§ WORK TO COMPLETE
Only lines, not pictures: please repeat exactly the lines from the one with "Viewport: 2434px width, 1138px height." through the end of the listing.

§ INPUT MATERIAL
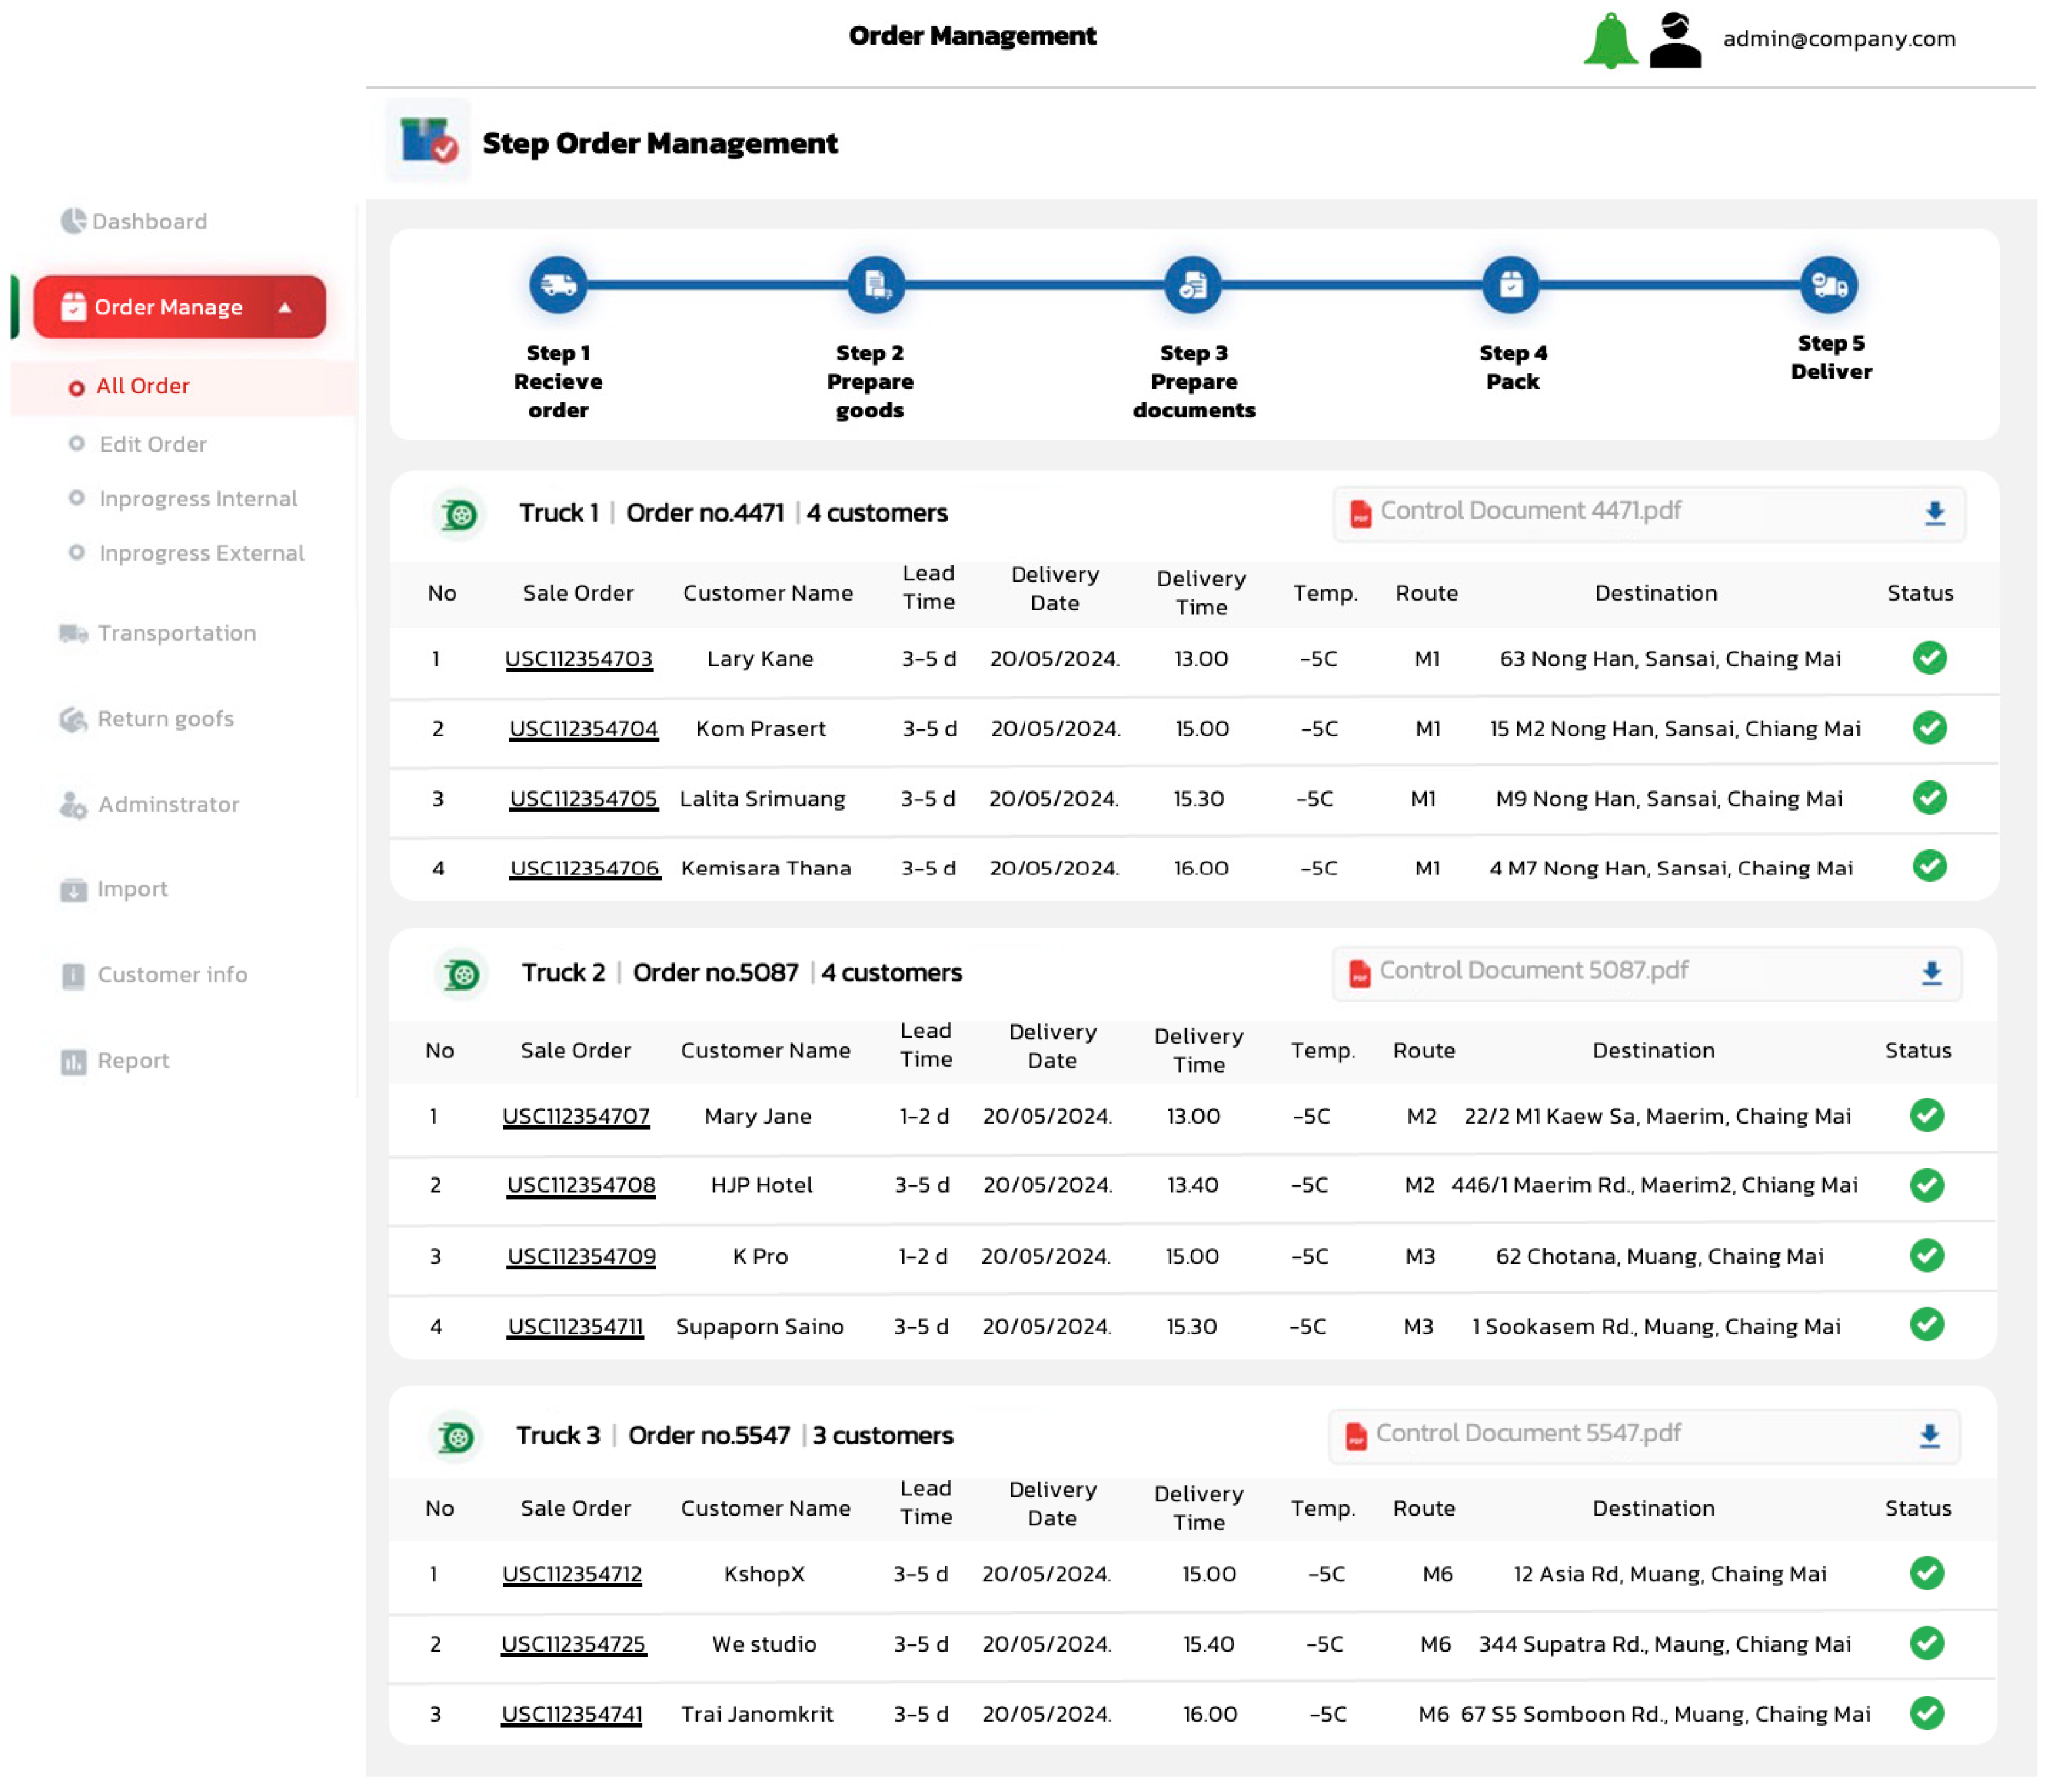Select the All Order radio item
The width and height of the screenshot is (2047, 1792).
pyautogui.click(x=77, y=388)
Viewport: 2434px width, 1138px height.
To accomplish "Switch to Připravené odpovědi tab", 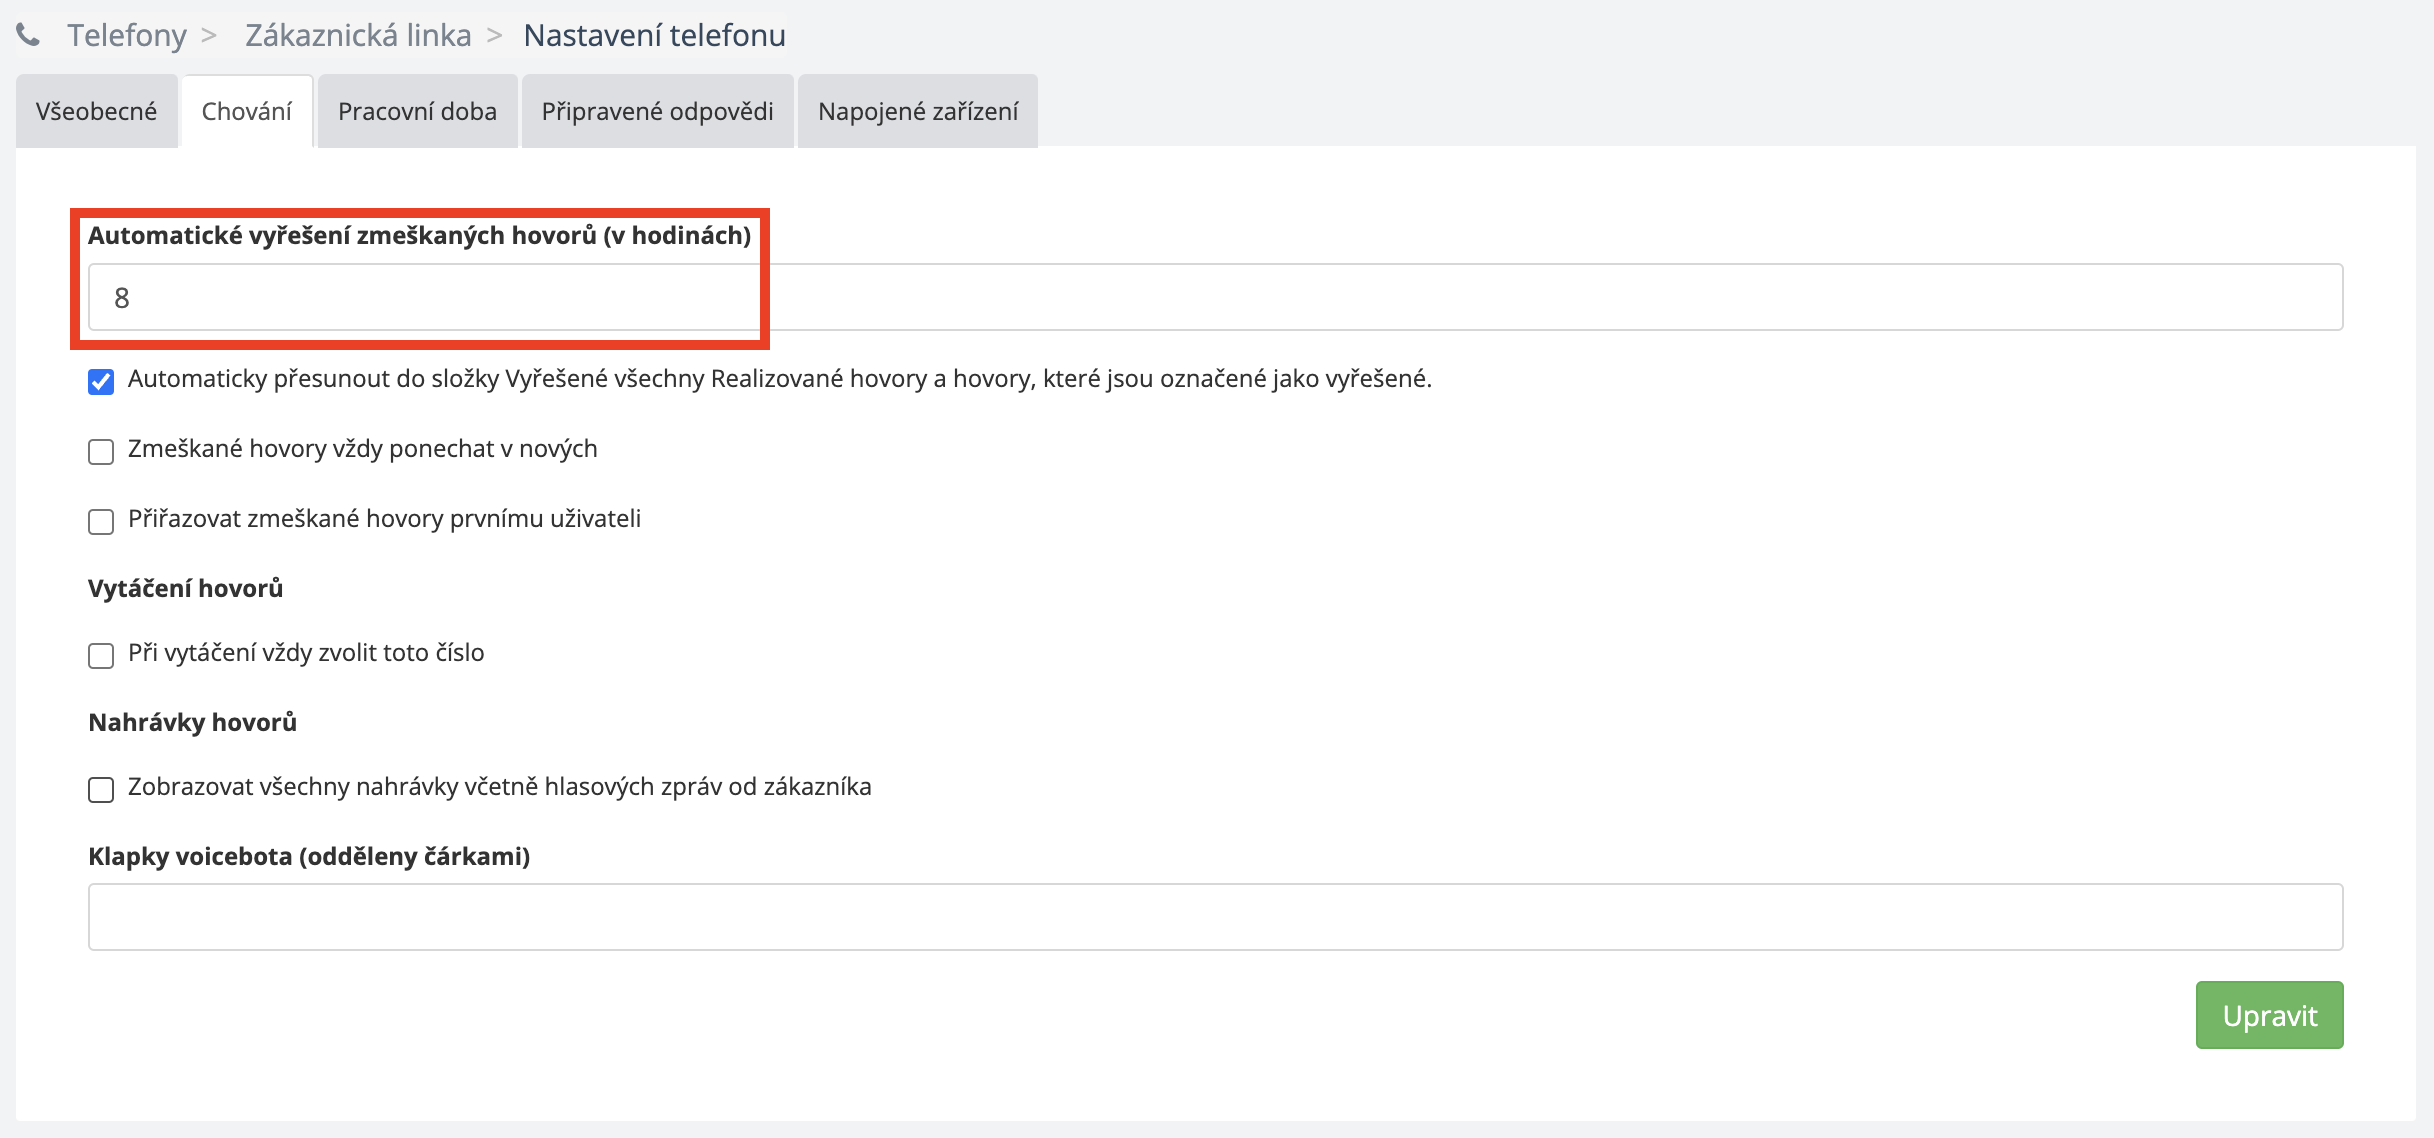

§ REPLY TO THE EXERCISE
Viewport: 2434px width, 1138px height.
To accomplish "Switch to Připravené odpovědi tab", 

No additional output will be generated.